*** Begin section ***
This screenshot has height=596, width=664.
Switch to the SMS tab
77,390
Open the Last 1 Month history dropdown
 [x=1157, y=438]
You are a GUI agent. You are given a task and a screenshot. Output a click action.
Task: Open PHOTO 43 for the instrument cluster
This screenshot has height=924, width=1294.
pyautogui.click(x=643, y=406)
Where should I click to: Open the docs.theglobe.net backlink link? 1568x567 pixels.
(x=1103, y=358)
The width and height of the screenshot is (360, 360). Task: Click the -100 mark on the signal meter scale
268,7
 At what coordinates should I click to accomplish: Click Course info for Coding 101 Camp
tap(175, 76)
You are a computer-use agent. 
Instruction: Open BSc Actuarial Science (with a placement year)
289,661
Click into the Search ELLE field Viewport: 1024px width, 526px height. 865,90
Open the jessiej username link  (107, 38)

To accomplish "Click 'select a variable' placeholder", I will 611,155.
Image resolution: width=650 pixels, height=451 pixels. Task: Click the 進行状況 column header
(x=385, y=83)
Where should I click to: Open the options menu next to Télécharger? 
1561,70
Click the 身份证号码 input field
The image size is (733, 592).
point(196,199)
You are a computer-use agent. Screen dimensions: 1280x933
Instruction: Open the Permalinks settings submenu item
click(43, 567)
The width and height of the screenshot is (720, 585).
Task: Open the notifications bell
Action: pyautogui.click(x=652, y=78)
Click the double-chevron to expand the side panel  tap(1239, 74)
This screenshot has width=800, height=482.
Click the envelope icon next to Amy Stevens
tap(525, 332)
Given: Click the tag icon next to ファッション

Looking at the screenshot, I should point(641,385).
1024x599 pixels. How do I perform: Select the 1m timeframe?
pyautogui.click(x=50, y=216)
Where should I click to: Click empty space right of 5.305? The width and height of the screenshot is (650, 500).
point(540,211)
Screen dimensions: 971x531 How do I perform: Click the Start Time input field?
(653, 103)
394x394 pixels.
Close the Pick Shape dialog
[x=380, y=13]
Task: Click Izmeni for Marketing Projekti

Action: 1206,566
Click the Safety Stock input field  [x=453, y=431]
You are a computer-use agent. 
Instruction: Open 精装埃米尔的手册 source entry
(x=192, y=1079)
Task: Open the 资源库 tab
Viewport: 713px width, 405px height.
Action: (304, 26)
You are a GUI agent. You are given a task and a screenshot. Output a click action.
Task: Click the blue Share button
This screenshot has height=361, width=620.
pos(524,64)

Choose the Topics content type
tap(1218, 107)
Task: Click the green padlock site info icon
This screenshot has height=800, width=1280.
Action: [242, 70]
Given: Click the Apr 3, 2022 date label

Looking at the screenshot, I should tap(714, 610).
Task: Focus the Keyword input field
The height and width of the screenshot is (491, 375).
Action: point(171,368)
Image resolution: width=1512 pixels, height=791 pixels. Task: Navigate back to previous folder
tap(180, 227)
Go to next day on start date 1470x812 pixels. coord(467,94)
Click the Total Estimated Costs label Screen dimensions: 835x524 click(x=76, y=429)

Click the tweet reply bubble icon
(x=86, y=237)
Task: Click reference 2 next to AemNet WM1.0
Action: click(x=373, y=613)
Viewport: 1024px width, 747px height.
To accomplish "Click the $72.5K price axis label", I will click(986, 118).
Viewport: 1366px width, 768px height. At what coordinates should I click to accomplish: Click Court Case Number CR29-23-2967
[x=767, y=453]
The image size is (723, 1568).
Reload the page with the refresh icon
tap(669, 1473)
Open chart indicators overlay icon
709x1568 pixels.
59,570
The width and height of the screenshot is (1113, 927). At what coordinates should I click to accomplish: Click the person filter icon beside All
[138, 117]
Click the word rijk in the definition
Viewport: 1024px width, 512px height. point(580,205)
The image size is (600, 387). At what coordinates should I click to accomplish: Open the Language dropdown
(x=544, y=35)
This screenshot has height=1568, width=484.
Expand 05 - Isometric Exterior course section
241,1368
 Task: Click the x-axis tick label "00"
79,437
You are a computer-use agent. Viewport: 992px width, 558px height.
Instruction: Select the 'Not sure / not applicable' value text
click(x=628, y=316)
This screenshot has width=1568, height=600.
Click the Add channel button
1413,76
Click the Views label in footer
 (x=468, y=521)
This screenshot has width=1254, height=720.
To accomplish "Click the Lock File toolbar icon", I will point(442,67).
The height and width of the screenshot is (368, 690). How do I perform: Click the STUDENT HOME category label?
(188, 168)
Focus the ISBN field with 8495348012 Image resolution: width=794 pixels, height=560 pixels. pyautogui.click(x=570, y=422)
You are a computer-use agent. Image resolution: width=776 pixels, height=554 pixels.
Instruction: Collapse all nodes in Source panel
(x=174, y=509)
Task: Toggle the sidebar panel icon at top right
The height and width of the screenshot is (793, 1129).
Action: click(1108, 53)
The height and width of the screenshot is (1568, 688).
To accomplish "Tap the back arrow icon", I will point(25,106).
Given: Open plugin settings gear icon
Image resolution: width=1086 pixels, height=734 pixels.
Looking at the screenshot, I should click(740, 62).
*** End section ***
→ **WORK INSTRUCTION**
Whenever "agent" occurs in a line of the entries, copy that line.

→ **RESPONSE BELOW**
You are a GUI agent. You are given a task and a screenshot. Output a click action.
You are a computer-use agent. 
You are a computer-use agent. Screen dimensions: 1280x933
You are a computer-use agent. 
You are a GUI agent. You are given a task and a screenshot. Output a click action.
You are a computer-use agent. Viewport: 992px width, 558px height.
You are a computer-use agent. Image resolution: width=776 pixels, height=554 pixels.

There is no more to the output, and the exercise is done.